Leanne Clancey, freelance restaurant critic and food writer

Leanne Clancey, freelance restaurant critic and food writer
SHARE:
"Working as a freelancer is not for the faint-hearted. Like most freelance creatives that I know, I’ve had plenty of teary meltdowns and a lot of trying times because of the fairly constant uncertainty." Restaurant critic and food writer Leanne Clancey tells Christine Byllaardt about the challenges of the job.

How did you go from small town Warrnambool girl to travelling and writing about food for publications such as SBS Feast Magazine?

I left Warrnambool when I was 19 and I came to Melbourne to study sound engineering. As a teenager I had my own radio show and I used to produce a little magazine, so I was always interested in doing things for myself and in my own way. I worked in the TV/film industry for a little while, but while I was studying I needed to pay the rent, so I started working in restaurants, and then I got totally hooked. My first job was with Greg Malouf at O’Connell’s in South Melbourne. I was 20 and working with someone like Greg was a huge eye opener. He’s been very influential for me. I come from a family of passionate foodies, which certainly laid the foundations for my interest in food. I’ve spent the best part of 15 years travelling the world and everywhere I go it’s always about the food and wine. It took a while to come a full circle and start writing about food, which was only really in the last six or seven years; but now the whole journey makes complete sense.

So you started writing… how did you transition into that from hospitality?

 There were a few years in between where I went from working in restaurants into roles where I was doing projects and events in universities. I did that for about five years and it gave me the space (and income) that I needed to start writing on the side. I started very gradually, freelancing for a few different publications; it meant that I didn’t have to rely on writing as an income, which can be a difficult thing. It’s tough to make a decent living out freelancing, especially in the first couple of years. While I was still working full-time I just got out there and did heaps of stuff [for Broadsheet, Epicure and The Age Good Food Guide, but for very little money. Because I had my money coming in from my day job I just crammed as much freelance work (and blogging) as possible into my spare time to get the experience and the skills.
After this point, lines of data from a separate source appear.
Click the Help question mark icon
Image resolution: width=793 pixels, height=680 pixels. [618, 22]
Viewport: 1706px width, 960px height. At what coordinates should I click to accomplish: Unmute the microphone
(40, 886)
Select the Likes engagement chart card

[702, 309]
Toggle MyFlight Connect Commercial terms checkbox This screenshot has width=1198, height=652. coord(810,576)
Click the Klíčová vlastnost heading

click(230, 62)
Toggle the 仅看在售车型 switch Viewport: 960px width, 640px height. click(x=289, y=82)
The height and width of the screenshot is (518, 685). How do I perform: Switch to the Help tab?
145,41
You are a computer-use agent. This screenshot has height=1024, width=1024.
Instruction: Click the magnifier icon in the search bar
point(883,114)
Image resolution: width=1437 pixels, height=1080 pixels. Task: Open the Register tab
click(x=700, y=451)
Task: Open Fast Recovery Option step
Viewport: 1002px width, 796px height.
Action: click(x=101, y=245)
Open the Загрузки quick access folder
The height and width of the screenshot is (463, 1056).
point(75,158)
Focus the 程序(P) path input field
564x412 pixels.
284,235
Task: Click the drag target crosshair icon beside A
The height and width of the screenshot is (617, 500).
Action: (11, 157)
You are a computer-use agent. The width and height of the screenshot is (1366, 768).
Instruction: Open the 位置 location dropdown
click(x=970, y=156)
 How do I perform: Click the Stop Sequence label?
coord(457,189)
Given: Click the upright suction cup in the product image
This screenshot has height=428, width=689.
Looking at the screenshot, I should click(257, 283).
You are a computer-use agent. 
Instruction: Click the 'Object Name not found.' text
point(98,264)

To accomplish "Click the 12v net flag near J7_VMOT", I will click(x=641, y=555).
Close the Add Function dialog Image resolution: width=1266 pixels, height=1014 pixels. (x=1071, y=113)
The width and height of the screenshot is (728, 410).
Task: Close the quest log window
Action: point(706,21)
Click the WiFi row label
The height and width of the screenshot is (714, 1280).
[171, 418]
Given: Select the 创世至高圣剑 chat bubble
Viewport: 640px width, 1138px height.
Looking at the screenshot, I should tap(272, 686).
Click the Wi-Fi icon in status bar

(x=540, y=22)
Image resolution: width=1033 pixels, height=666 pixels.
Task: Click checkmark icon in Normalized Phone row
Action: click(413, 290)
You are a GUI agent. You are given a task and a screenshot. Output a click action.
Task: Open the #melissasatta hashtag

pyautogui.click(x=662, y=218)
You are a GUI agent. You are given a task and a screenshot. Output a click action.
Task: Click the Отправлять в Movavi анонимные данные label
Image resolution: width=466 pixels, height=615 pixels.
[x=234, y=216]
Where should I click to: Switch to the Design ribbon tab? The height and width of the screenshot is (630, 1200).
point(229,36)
What were the biggest challenges you faced?

The challenges of surviving in the industry never really go away, even at the level I’m at now. It’s a constant hustle to stay busy, stay published and stay relevant. Luckily I can now supplement my income by writing content for business clients. If you want to be a food and travel writer, the biggest challenge is making enough money to survive, because unless you have a regular column or an established relationship with a bunch of publications, that’s really, really hard. You will probably need to have a day job (like I did) or someone to help you out financially while you get started (which I didn’t!). The second point is that this area of journalism is hugely competitive. This means that nothing is ever handed to you. You constantly have to be ‘on’… you need to have an intimate understanding of the industry globally, as well as locally, to have that edge against your competitors.

How did you survive the stress of journalism?

Some days I question whether I actually have! It’s certainly been a massive rollercoaster. Working as a freelancer is not for the faint-hearted. Like most freelance creatives that I know, I’ve had plenty of teary meltdowns and a lot of trying times because of the fairly constant uncertainty. With freelance life, unless you have a part-time job, a weekly column or regular clients for business work, there’s no real safety net. There’s no reliable source of income that’s going to cover your rent every week, you’ve got to make that happen for yourself. And when you’re trying to make that happen and you’re getting ‘no’s from editors on story pitches, or if it’s just generally a quiet time… that can be absolutely terrifying, quite frankly.

How does a young reporter break into the industry today?

Work hard – just do it, just go for it. Don’t wait for anything. My key word when I first started out was ‘action’. You just need to get off your butt, do the work and make stuff happen. Don’t wait for opportunities, try and look for them, create them yourself. Have the conversations, meet the people, go to the places; see what you can find out. And don’t be afraid to put your work out there. The best way to do that is by starting a blog. You can make your mistakes, find your voice and do it in your own time without too much pressure. Be tenacious, be persistent and have faith.